Once the party got into full swing it was a hit and the fight had to be broken up. (The Joe) said that he wasn’t afraid of ghosts so the party-goers drug him down to the local graveyard/pond and threw him in. (The Joe) was however afraid of swimming, he knew how to swim, he was just afraid to do it because he was so lazy. (The Joe) nearly drown to death until his best friend from the Meat Loop, Black Smith, dove in and saved his life. Yes, Black Smith was his real name, he was not from so called ‘Africa.’

(The Joe) was grateful and gave Black Smith the world’s first grate to put over his hole in the ground. Smith was confused because using a grate over a hole turns it into many smaller holes. (The Joe) then demonstrated that with a grate you can stand on holes!

“Wow!” said Black Smith who had come to beat (The Joe) up again.

Suddenly Black Smith stood up to Black Smith and defended (The Joe) claiming, “Leave (The Joe) alone, sure he cries when he’s alone but he cries even harder when he gets beat up.”

“Actually that’s not true” (The Joe) interjected.

So both Black Smiths shruggingly gave (The Joe) a savage beating. The party and savage beating continued late into the noon allowing local doctor Ceewit I. Canndo to work his magic. Everyone loved the magic show he put on except (The Joe) of course because he’d rather have his wounds treated than..

“Wow!” (The Joe) exclaimed, “This is much better than getting my wounds treated!”

As the party continued the townspeople were at a loss for words after discovering (The Joe)’s privately invented word search game. (The Joe) had enough of the pillaging of his belongings and canceled the party. Unbeknownst to (The Joe) the government guy who ran the place ordered the party to continue until (The Joe) himself left the related areas forever.

By the second week of the party’s gestation the townsyanks could only dance with their two fingers. (The Joe) would have left at this time according to an ancient historical account but the party became lame and no one could walk anymore. Finally the government guy who ran the place showed up to the party and danced the night away awkwardly trying to get (The Joe) to leave. (The Joe) could not stand the terrible dancing so he got up and busted a move on the dance dirt. The government guy who ran the place loved (The Joe)’s dancing so much that he named him his successor to the place.

Two years later (The Joe) was awarded the title of The Government Guy Who Runs the Place. (The Joe)’s first act of running the place was to run the thieves out of town during a thief race where the finish line was a rich city. (The Joe) then ran all of the homeless people out of town by building a few castles outside of ‘town’ for all of them.

The homefull town people violently revolted against (The Joe) then begged like little momma’s boys that he build them castles too. The cuteness of the kids they sent to (The Joe) did not persuade him and he then promptly built palaces for everyone as originally planned. (The Joe) had a hunch that lava often got into castles and mailed a letter to a tree in what is now Nantan, Kyoto, Japan about his theory.

(The Joe) provided many luxuries to his people over the next two years.
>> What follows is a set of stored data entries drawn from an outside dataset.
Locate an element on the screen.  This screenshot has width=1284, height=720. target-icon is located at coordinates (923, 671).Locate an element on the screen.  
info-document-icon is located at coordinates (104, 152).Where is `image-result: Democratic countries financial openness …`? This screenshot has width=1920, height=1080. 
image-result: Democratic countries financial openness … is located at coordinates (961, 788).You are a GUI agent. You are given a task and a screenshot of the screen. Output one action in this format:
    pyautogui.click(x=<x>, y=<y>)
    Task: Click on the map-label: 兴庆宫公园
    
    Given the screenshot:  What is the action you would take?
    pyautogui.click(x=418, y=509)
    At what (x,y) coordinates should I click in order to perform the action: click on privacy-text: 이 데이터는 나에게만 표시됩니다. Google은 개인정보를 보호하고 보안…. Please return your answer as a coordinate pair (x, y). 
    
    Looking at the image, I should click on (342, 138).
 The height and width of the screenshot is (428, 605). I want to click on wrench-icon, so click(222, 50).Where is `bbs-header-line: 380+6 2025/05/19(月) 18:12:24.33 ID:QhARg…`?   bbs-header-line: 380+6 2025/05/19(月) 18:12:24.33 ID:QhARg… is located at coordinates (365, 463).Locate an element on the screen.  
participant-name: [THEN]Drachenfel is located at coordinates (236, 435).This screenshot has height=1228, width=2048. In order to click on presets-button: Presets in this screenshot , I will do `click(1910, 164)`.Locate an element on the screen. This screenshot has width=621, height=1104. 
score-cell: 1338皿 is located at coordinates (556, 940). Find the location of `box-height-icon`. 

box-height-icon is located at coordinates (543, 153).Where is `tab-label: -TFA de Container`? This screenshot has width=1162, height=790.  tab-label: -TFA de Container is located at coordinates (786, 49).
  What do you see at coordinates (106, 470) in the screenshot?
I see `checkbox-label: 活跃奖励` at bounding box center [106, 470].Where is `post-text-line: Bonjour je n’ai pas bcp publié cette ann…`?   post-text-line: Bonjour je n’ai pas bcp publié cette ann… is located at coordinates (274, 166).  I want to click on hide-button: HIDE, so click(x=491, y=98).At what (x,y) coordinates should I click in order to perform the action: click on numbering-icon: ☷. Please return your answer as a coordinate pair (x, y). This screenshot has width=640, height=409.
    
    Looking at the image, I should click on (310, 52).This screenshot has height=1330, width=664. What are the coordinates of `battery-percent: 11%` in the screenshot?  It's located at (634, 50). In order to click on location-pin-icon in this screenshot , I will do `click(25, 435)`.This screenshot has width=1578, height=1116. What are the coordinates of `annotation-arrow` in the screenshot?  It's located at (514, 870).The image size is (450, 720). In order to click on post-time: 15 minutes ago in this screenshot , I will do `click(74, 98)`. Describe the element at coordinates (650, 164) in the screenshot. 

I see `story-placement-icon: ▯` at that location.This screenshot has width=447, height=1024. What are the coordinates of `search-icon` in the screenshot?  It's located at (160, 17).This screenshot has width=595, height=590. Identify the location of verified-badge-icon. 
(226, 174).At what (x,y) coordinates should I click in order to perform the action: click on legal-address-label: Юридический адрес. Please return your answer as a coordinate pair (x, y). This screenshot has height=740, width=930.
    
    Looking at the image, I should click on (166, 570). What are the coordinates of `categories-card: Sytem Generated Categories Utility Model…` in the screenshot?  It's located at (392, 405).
He gave away free bird rides, milk swimming lessons, money eating contests, weekly palace gold replacements, onion depeelers for everyone, a collar for every horse, and a Armillary Sphere for every palace horse parking station (an early form of a garage).


(The Joe) fearful of other countries trying to steal his place’s wealth made a list of fears and paid off every known nation on earth to not scare him with these fears.

Dear place, please do not do the following things to my place:

Loan undergarments

  Give wedgies

  Supply us with food

Force feed us things

Give us free hats

Make fun of the hats we wear

  Ask us about our day

  Tell us about your day

  Inquire about our fancy leg warmers

  Come over here for any reason even if it is to help us from all suffering death.

(The Joe) was pleased with his list and after receiving letters back wished he would have put the entry, “Don’t make fun of my List” on the list.